- [Your tasks]
**a.** How would you put this sentence from the text about a Bob Dylan concert into Spanish: "The queue to get in snaked through an airport-style strip-lit shopping mall, past Starbucks and Nando’s."?
**b.** Can you reproduce the stored data entries verbatim, from the first line of the entries up to and including the line that contains "tab-skills is located"?

- [Document text]
....................

With a whisky-and-gravel growl, the old sage is his usual self – only more so

It is difficult to think of a less appropriate venue in which to see Bob Dylan than the one formerly known as the Millennium Dome, that hulking monument to the hubris of New Labour, now converted into the O2 arena. The queue to get in snaked through an airport-style strip-lit shopping mall, past Starbucks and Nando’s. One fan, a man who looked like he had been embalmed in 1968, was wheezing away tunelessly on a harmonica, but that was the solitary nod to 1960s counterculture.

Inside the O2, scowling security guards patrolled the aisles like Rottweilers, barking at anyone who tried to leave their seat in order to get a glimpse of Dylan and his five-piece band, who were not visible at all from where I was, in the stalls. Torches were flashed and tickets demanded from anyone who ventured into the aisles to dance. Events like this confirm the feeling that the music industry has entirely forgotten what people actually like about music.

....................

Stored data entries

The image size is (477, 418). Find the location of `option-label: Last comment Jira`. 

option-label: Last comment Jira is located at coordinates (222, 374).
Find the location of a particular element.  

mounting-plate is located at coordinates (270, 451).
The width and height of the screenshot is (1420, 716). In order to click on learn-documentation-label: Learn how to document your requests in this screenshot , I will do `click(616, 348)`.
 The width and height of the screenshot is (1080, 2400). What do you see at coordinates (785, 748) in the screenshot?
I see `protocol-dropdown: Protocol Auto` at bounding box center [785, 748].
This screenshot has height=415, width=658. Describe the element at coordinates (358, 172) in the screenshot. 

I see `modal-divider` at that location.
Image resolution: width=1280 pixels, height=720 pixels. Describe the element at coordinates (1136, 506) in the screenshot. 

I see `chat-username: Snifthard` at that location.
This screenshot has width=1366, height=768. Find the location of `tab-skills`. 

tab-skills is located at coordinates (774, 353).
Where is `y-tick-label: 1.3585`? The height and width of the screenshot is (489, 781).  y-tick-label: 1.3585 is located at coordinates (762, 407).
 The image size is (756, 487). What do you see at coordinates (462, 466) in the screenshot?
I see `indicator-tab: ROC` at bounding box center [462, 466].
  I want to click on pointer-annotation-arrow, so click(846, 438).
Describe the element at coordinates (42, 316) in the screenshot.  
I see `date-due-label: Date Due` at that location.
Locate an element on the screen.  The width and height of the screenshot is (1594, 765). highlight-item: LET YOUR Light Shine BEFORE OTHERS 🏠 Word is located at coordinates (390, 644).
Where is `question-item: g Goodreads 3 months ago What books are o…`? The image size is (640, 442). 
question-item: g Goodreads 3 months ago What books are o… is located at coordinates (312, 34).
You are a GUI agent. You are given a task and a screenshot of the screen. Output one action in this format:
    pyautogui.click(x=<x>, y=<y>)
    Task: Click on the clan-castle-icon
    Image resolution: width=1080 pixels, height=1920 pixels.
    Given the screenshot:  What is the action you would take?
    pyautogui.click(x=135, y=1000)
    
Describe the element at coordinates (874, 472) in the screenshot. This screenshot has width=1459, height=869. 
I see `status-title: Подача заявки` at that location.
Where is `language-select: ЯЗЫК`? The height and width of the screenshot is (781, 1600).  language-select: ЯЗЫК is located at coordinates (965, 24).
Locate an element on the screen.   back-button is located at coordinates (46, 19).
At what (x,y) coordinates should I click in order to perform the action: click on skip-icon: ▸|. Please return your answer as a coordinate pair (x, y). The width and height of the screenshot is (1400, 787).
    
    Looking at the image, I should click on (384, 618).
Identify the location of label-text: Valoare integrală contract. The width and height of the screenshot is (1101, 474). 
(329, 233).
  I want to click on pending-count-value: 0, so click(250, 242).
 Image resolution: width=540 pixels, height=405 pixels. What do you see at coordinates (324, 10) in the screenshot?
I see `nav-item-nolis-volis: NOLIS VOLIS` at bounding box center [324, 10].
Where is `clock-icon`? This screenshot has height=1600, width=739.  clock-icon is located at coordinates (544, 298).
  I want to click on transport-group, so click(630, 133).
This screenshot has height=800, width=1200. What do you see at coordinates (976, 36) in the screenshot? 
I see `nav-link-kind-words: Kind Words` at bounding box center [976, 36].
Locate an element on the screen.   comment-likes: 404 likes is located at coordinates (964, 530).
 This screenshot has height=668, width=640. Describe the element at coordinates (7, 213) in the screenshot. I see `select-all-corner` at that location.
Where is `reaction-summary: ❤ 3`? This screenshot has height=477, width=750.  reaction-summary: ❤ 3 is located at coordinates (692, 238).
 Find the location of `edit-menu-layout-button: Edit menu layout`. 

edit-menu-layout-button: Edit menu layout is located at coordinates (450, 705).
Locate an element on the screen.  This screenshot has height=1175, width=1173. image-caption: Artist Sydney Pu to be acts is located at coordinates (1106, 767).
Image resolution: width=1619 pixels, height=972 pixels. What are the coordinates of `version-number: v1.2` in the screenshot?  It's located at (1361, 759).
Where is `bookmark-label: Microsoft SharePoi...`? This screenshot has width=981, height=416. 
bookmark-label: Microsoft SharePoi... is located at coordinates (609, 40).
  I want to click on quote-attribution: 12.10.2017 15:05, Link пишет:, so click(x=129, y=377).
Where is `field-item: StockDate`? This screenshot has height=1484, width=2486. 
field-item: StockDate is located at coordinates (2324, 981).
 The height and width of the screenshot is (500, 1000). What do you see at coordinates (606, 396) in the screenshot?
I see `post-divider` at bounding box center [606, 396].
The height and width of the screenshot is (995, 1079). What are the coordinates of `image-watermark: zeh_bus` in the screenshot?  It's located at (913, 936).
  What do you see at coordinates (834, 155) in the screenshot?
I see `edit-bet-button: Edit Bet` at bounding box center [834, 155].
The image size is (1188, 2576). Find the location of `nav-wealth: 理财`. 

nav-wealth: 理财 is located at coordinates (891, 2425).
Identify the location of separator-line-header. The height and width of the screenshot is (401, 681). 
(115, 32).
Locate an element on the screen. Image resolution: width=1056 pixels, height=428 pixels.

....................

- [Activity answers]
**a.** La cola para entrar serpenteaba por un centro comercial iluminado con tubos fluorescentes al estilo de un aeropuerto, pasando por delante de Starbucks y Nando’s.

**b.**
The image size is (477, 418). Find the location of `option-label: Last comment Jira`. 

option-label: Last comment Jira is located at coordinates (222, 374).
Find the location of a particular element.  

mounting-plate is located at coordinates (270, 451).
The width and height of the screenshot is (1420, 716). In order to click on learn-documentation-label: Learn how to document your requests in this screenshot , I will do `click(616, 348)`.
 The width and height of the screenshot is (1080, 2400). What do you see at coordinates (785, 748) in the screenshot?
I see `protocol-dropdown: Protocol Auto` at bounding box center [785, 748].
This screenshot has height=415, width=658. Describe the element at coordinates (358, 172) in the screenshot. 

I see `modal-divider` at that location.
Image resolution: width=1280 pixels, height=720 pixels. Describe the element at coordinates (1136, 506) in the screenshot. 

I see `chat-username: Snifthard` at that location.
This screenshot has width=1366, height=768. Find the location of `tab-skills`. 

tab-skills is located at coordinates (774, 353).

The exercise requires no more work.